• **Tareas requeridas**
(a) Vuelve a escribir sin cambios el fragmento del texto sobre la corrupción, empezando por "Buena polémica causó" y continuando hasta "nos tocó ser).".
(b) Prolonga el texto sobre la corrupción a partir de su última oración.

• **Extracto del documento**
Buena polémica causó la declaración del Presidente sobre que la corrupción es cultural. En mi opinión sí tiene un componente cultural, pero no categórico; no somos corruptos por ser mexicanos (interpretación extrema al dicho presidencial. El problema no es que Peña Nieto tenga razón, sino que lo diga el presidente de México, pues se puede tomar como resignación étnica: así nos tocó ser).

La corrupción no sólo tiene componentes culturales, también biológicos. Imaginemos una pirámide dividida en tres secciones, en la base están los factores biológicos, en medio los culturales, y en la cúspide los individuales. Nuestro programa vital, lo que traemos “de fábrica” por ser seres humanos, nos impulsa a una búsqueda constante para maximizar los beneficios y consumar dos tareas: la sobrevivencia y la reproducción (territorios afines a cualquier organismo vivo).

Una persona que se corrompe en aras de tener dinero y poder, sin duda es motivada por conseguir los frutos que esto implica, con dinero y poder tendrá (presumiblemente) más atractivo reproductivo: será “mejor partido”, atraerá pareja igualmente atractiva, influirá en su tribu, podrá proyectar más de sus genes hacia el futuro (tener más hijos, educarlos y protegerlos) o facilitará la reproducción de sus pares. Biológicamente el fin justifica los medios. Pero no todo es comportamiento instintivo, el sistema cultural regula las decisiones, de modo que aunque instintivamente yo quiera algo, la sociedad me limita.

• **Extracto de datos**

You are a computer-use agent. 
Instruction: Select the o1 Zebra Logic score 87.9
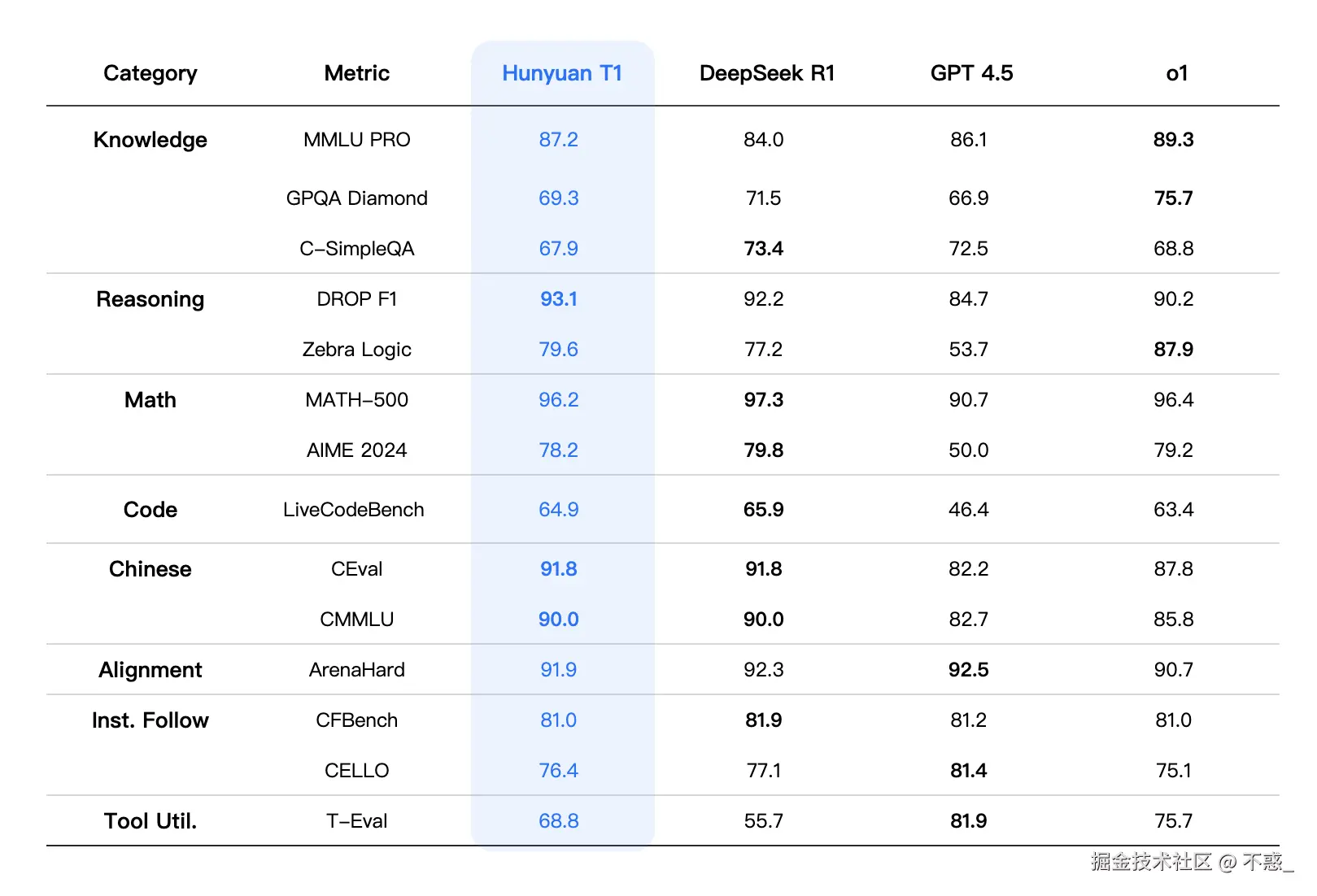1174,350
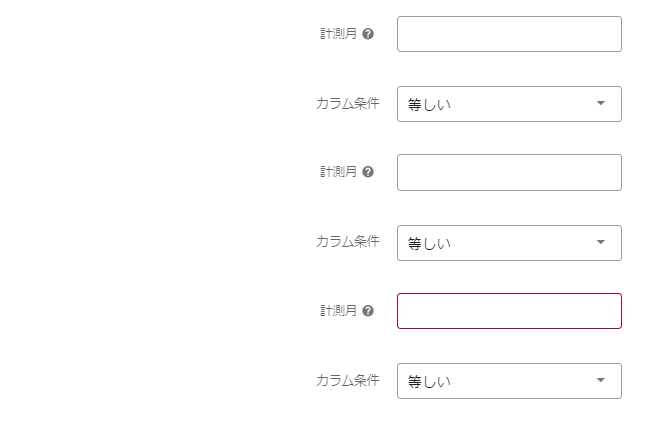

• **Lista de respuestas**
(a)
Buena polémica causó la declaración del Presidente sobre que la corrupción es cultural. En mi opinión sí tiene un componente cultural, pero no categórico; no somos corruptos por ser mexicanos (interpretación extrema al dicho presidencial. El problema no es que Peña Nieto tenga razón, sino que lo diga el presidente de México, pues se puede tomar como resignación étnica: así nos tocó ser).

(b)
Un sistema cultural como el mexicano, promueve y alienta la corrupción, no quiere decir que no tengamos remedio, tristemente nuestro contexto da muchas veces más incentivos para ser corrupto que para no serlo (las verdades profundas de una sociedad afloran en su voz popular: “el que no es transa, no avanza”). Pero el individuo tiene la última palabra (aquí entran la ética y la moral).

El Presidente está obligado a ser ejemplo en materia de lucha contra la corrupción. Hoy nos habla del México que viene pero no pone énfasis en combatir lo que sigue siendo lubricante y engrudo del sistema (Alan Riding dixit).

He leído opiniones que sugieren incrementar el castigo para combatir la corrupción. Esta postura si bien es lógica, es limitada, según muestran los experimentos sociales. En apariencia, decidir entre cometer o no un acto de corrupción implica el análisis racional de calcular el potencial beneficio y restarle la potencial consecuencia. En apariencia, aumentar el costo de la consecuencia, disminuye el beneficio. El problema es que no es lo mismo ser acusado de corrupción, que ser castigado por corrupción (¿Montiel, Moreira, Gutiérrez de la Torre?). Un sistema con muchas puertas traseras (impunidad) es inmune a que se aumenten las penas.

Si concedemos que el estereotipo del mexicano responde al arquetipo humano, habrá que aceptar que lidiamos con tres grupos: un porcentaje que siempre será corrupto, otro que no es corrupto pero puede, bajo ciertas circunstancias, serlo, y un grupo incorruptible. La mayoría de las personas en una sociedad estamos en el grupo de en medio.

Requerimos una reforma anticorrupción que vaya más lejos de la transparencia, que impulse la meritocracia (un sistema que no premia por méritos es más vulnerable a la corrupción), que elimine la autojustificación (hay evidencia de que las personas serán corruptas mientras puedan justificar su conducta y su reputación. Por eso duelen las palabras presidenciales, suenan a autojustificación), que elimine los símbolos de corrupción: robarse la luz con un diablito, sobornar, copiar un examen, pedir moches, estacionarse mal, entre otros.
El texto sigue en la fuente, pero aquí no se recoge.